The timing between these waves matters as much as the waves themselves. The PR interval, measured from the start of the P wave to the start of the QRS complex, normally runs 120 to 200 milliseconds. It reflects how long the electrical signal takes to travel from the upper chambers to the lower chambers. The QRS complex itself should last 80 to 100 milliseconds. A wider QRS suggests the impulse is taking an abnormal path through the ventricles. The QT interval, from the start of the QRS to the end of the T wave, should be 420 milliseconds or less at a resting heart rate of 60 beats per minute. A prolonged QT interval can signal increased risk of dangerous heart rhythms.
Smartwatch ECGs vs. Clinical ECGs
Consumer smartwatches from Apple, Samsung, and Withings now offer single-lead ECG recordings from your wrist. These are not equivalent to a 12-lead clinical ECG. A smartwatch captures one electrical viewpoint. A hospital ECG captures 12. That single lead is primarily useful for one thing: detecting atrial fibrillation, the most common abnormal heart rhythm.
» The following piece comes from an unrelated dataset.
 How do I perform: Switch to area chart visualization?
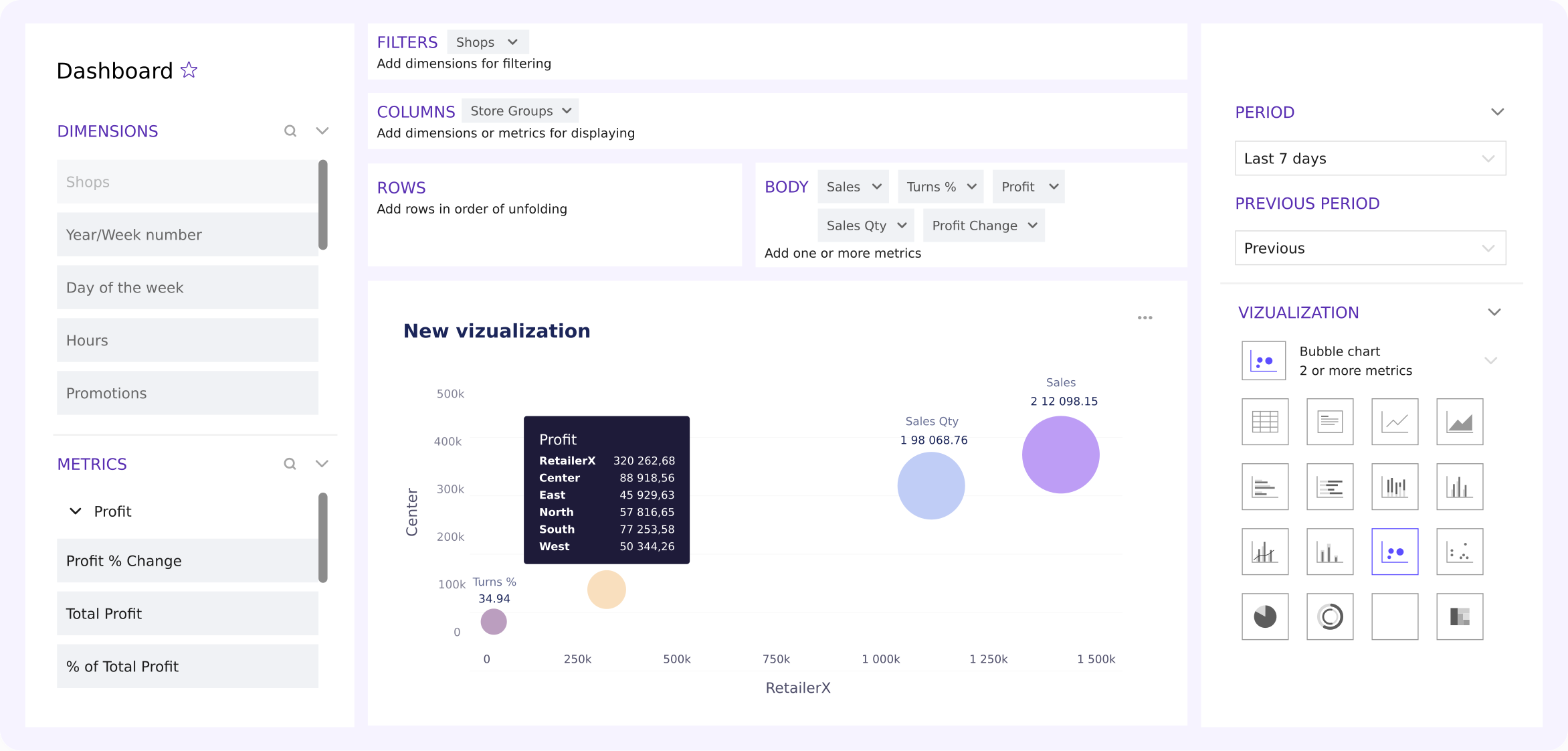point(1459,422)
For that specific purpose, smartwatches perform remarkably well. A systematic review of 26 studies covering over 17,000 patients found that smartwatches achieved an overall sensitivity of 95% and specificity of 97% for detecting atrial fibrillation. Samsung devices scored highest for sensitivity at 97%, followed by Apple Watch at 94% and Withings at 89%. When a smartwatch says you don’t have atrial fibrillation, it’s right about 98% of the time. When it flags a potential case, it’s correct about 93% of the time.
What smartwatch ECGs cannot do is diagnose heart attacks, measure the QT interval reliably, identify bundle branch blocks, or evaluate most structural heart problems. These all require the multiple viewpoints that only a full 12-lead recording provides. A smartwatch ECG is a screening tool for rhythm, not a substitute for a clinical recording.
Getting the Most Accurate Recording
The quality of an ECG comes down to a handful of controllable factors. Place limb electrodes on fleshy areas of the inner wrists and ankles rather than over bone or tendon. For chest leads, count ribs carefully rather than estimating. Use fresh electrodes with moist gel. Prep the skin. Keep the patient warm, relaxed, and still. Make sure cables aren’t pulling on electrodes or draped over power cords. A recording taken with attention to these details will be clean enough to interpret confidently, whether you’re using a professional machine in a clinic or a portable monitor at home.